To close up, I did say that tunnel providers have their own utility — and that I actually keep TunnelBear at hand. I have done this over the years for different reasons. For instance, for a while, I couldn’t buy the FreeStyle Libre in Ireland, so I used to order it to a Northern Irish re-shipping company; a few months in, Abbott restricted access to their website to British IP addresses, so I used TunnelBear to make the orders.

Some of the tunnel providers have made no mystery that the primary use cases for their customers is less about privacy and more about “piracy” — as in, defeating geographical restrictions on content, watching Netflix from different countries, or from your home country while on vacation. While I definitely empathise, the fact that they can blatantly state in their podcast Ads that they exist to break the terms of service of another company has always made me extremely uncomfortable: if that’s the regard they have for the agreements between users and other companies, what’s the regard they have for the agreement between their users and themselves?
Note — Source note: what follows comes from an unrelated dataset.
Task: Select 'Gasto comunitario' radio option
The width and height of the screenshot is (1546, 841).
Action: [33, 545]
Are they going to suggest they don’t collect data, and then surreptitiously do it anyway?

More recently, I got to use an exit node on Tailscale more often, rather than Tunnerlbear: turns out that the one country I do need to “cloak” myself egressing from is my own. I do want to keep track of London’s news rather than the world’s, so when I’m traveling I read the BBC through my own home connection, through Tailscale — after all, I do pay my TV license, so I don’t care for either the ads or the wider world news. And my GP’s systems don’t work from an abroad connection, which is silly and all, but I guess immigrants are not their target audience — nor are people who travel.

So in short, I’m not here to convince you to drop off your tunnel providers, because I don’t know your personal circumstances and what is right for you. But I am hear to remind you that these providers are not known for having their users’ best interest in mind, and that they tend to forget very quickly about the snakeoil promises they made.
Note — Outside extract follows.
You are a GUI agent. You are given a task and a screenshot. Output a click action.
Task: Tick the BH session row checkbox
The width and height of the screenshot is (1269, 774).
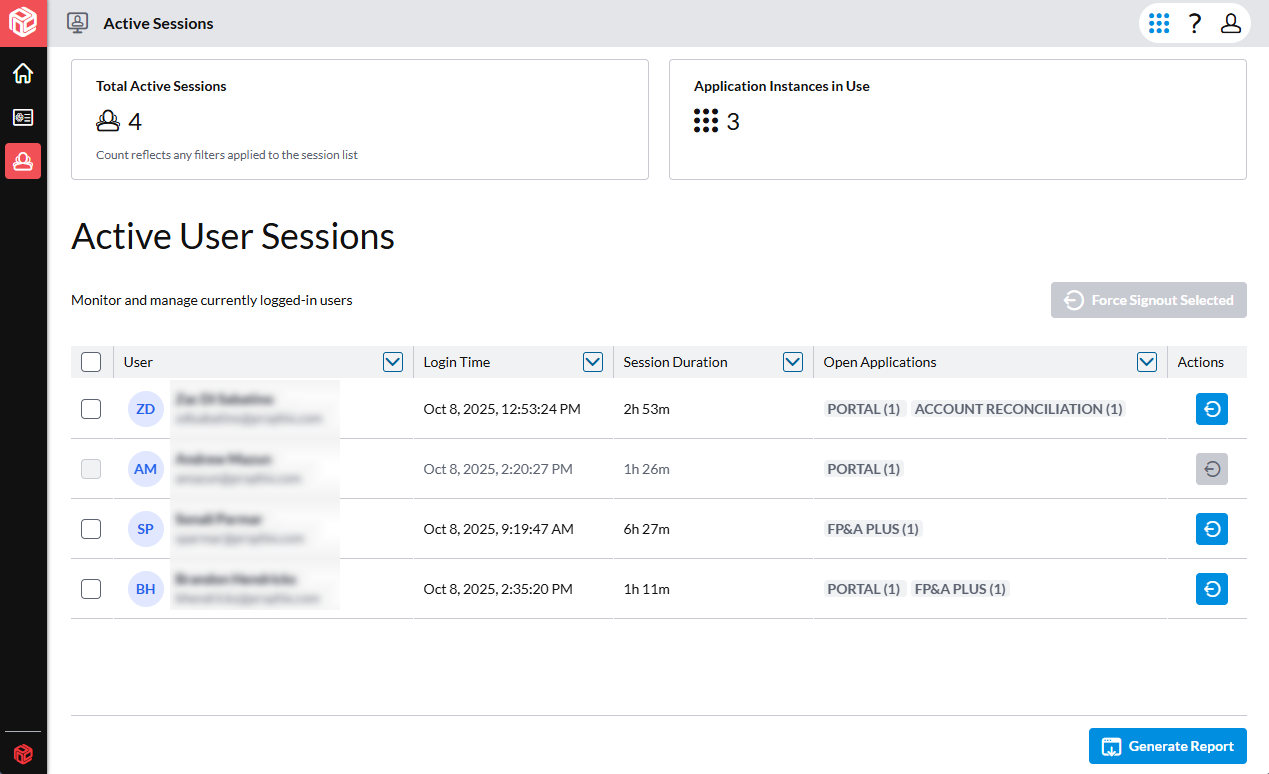pos(91,589)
I am pleading you to stop calling them VPNs though — because they are most definitely not that. The whole “Private” part they’re appropriating for marketing purposes wasn’t ever about privacy in the first place.

Comments 3
  1. It does feel like a bit of a shame that TLS has no way for a server to say, “Yup, I’m a TLS server. Let’s continue the conversation and when you tell me what service you want to talk to, I’ll share my authority.”

  2. While I agree with the points you’re making, here are a couple of points to consider: First of all, for web browsing, SNI contains the host name you’re requesting in clear text, so until ECH is deployed more widely, your ISP can get that info with certainty.
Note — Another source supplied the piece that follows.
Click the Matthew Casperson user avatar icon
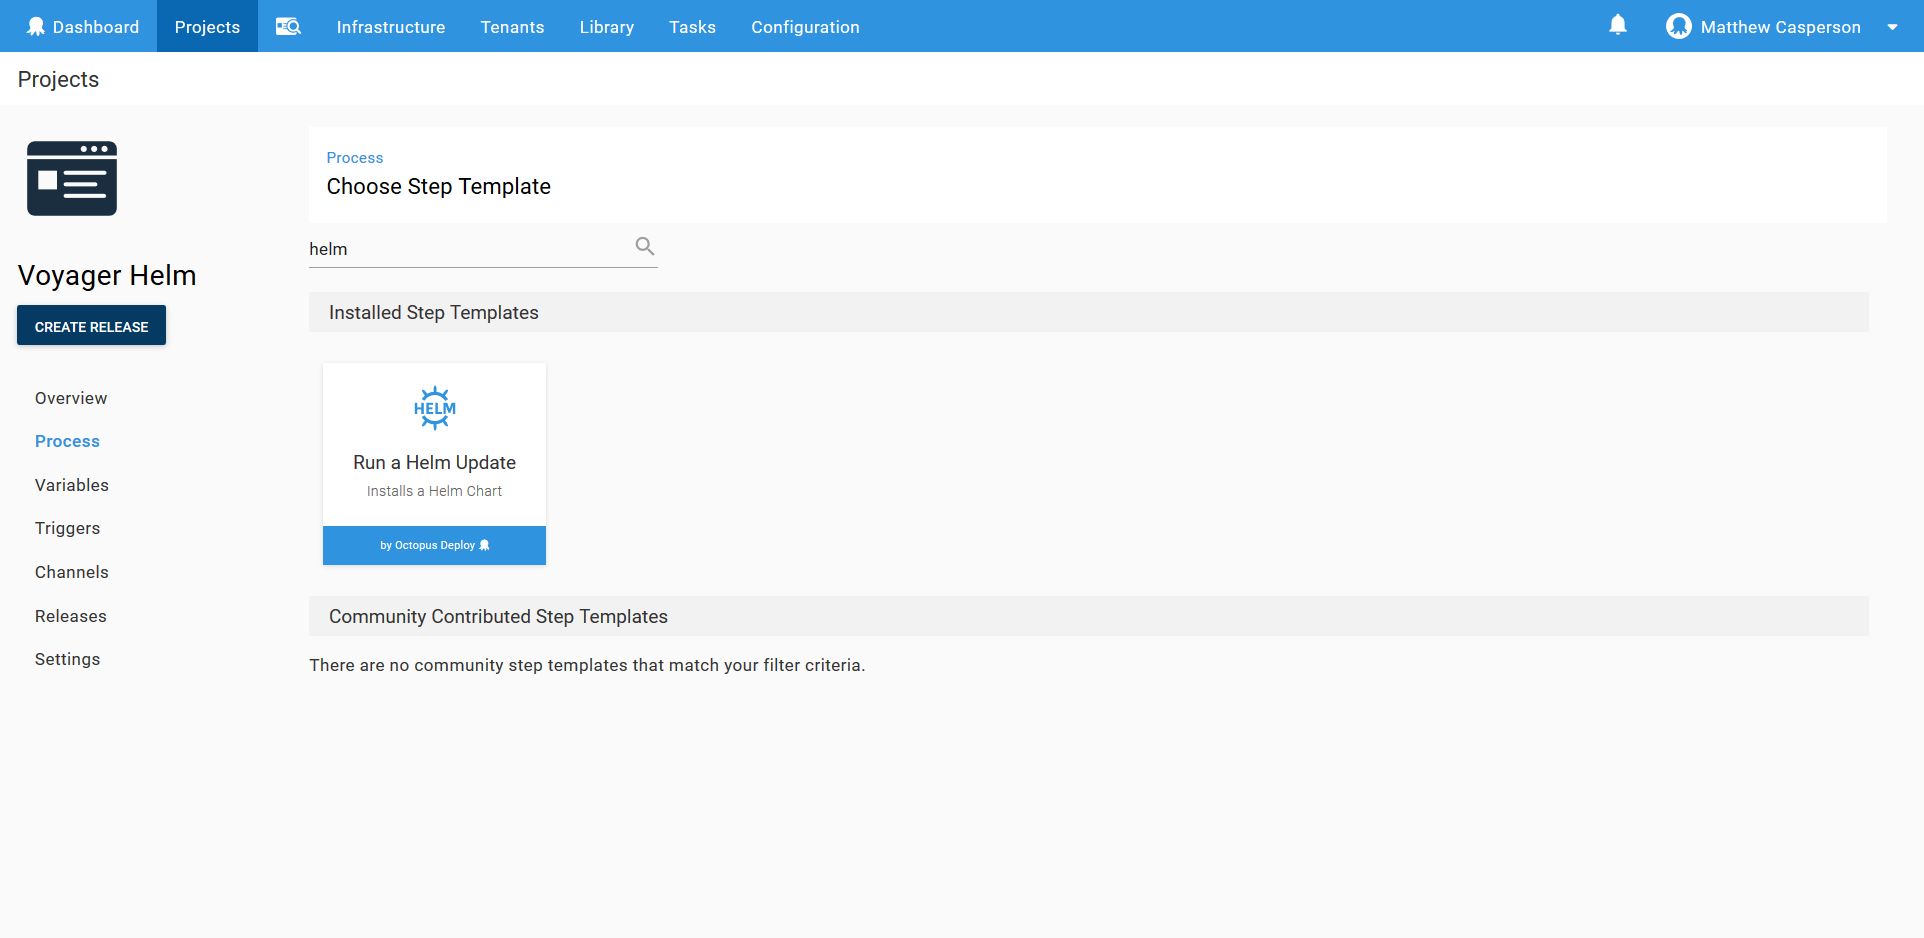Screen dimensions: 1924x938 point(1678,27)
    On the subject of geographical restrictions, there are also all the US sites who have locked European users out due to GDPR concerns.

    And on the subject of piracy – in some countries, if you do illegal P2P traffic on your ISP-provided IP address, you’re likely to get legal threats or worse. So, that’s another group of customers for the tunnel providers. At least in this case, I think the “privacy” label applies.